**What to do**:
a - In the article on inflammation, take the part that opens with the words "In contrast, chronic" and closes with "Hypertension, diabetes, acne.", and write it out again with "immune response" in place of "immune system".
b - According to the article on inflammation, what does checking the ORAC values of foods provide?

**Text shown**:
- Opening Delimiter -
Our bodies have a natural response to stress and injuries. Acute inflammation is our body’s immune response to injury or illness. Acute inflammation triggers our immune and lymphatic system to promote healing. With an acute injury like rolling your ankle, this immediate inflammatory response limits range of motion to act as a self-splint while supplying nutrients to the tissues in an effort to promote healing. This inflammation acts as an arrow to direct the natural process of healing.
In contrast, chronic inflammation is inflammation run amok. Often caused by daily stress or poor diet, chronic inflammation disables our immune system and prevents our body’s natural ability to identify and eliminate the threat or agent causing the inflammation. Putting our bodies in constant stress can cause our immune system to be over-reactive, increase toxic cortisol levels, and trigger weight gain. Many ailments have been linked to chronic stress, including asthma, arthritis, Crohns Disease, Alzheimer’s, cancer, CardioVascular Disease and Hypertension, diabetes, acne.
Signs of chronic inflammation include headaches, digestive discomfort, bloating, joint paint, rashes and other skin problems, fatigue, weight gain or inability to lose weight, gum disease, mood swings, and varied types of allergies. Are we simply victims of this chronic stress? NO! We can often manage much of this unwanted inflammation through lifestyle and diet changes. Dependent on your, individualized biology.
One of the most significant changes we can make to prevent unwanted inflammation is through dietary changes. It is important to note that everyone’s biological and digestive make-up is different, therefore there is no one-sized-fits-all diet that can reduce all inflammation. However, by reducing many inflammatory foods from our diet and making a conscious effort to listen to our bodies, we can often reduce chronic inflammation. Some common foods that trigger inflammatory responses include: saturated and trans-fats, gluten, dairy, corn oil, soybean oil, vegetable oil, GMO foods, canola oil, refined carbohydrates and sugars, artificial ingredients and colors, and alcohol. In addition, be mindful when cooking your meats as high heat charring can induce advanced glycation end-products (AGE), known to cause excessive inflammation, as well as smoke points for cooking oils. We often suggested to have a food intolerance test done to see what foods trigger an inflammatory response for you.
Just as important as reducing these foods in our diet, consuming a diet rich in anti-inflammatory foods can help reduce inflammation as well. Checking the ORAC Values (Oxygen Radical Absorbance Capacity) of foods provides a scale of their anti-inflammatory power. High on the list includes: ground clove, turmeric, curcumin, chia and flax seeds, elderberries, blueberries, avocados and avocado oil, coconut oil. In addition, foods naturally high in fiber can help reduce digestive stress.
In addition to dietary changes, stress management is critical to reducing chronic inflammation. Although there are numerous stress reducing techniques we might explore, yoga, meditation, wave breathing technique, exercise, etc., finding something we can easily and consistently add to our routine is key. Take a few moments to slow down each day and destress.
- Closing Delimiter -
**Provided data**:
- Opening Delimiter -
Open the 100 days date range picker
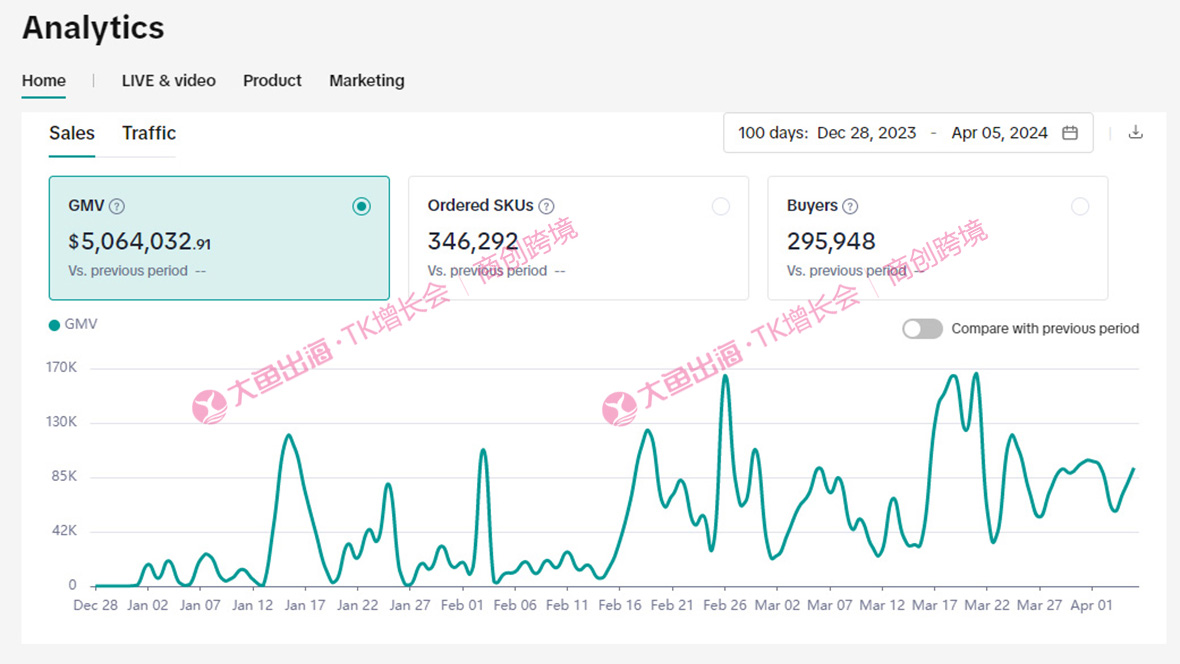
- Closing Delimiter -
**Solutions**:
a -
In contrast, chronic inflammation is inflammation run amok. Often caused by daily stress or poor diet, chronic inflammation disables our immune response and prevents our body’s natural ability to identify and eliminate the threat or agent causing the inflammation. Putting our bodies in constant stress can cause our immune response to be over-reactive, increase toxic cortisol levels, and trigger weight gain. Many ailments have been linked to chronic stress, including asthma, arthritis, Crohns Disease, Alzheimer’s, cancer, CardioVascular Disease and Hypertension, diabetes, acne.

b - A scale of their anti-inflammatory power.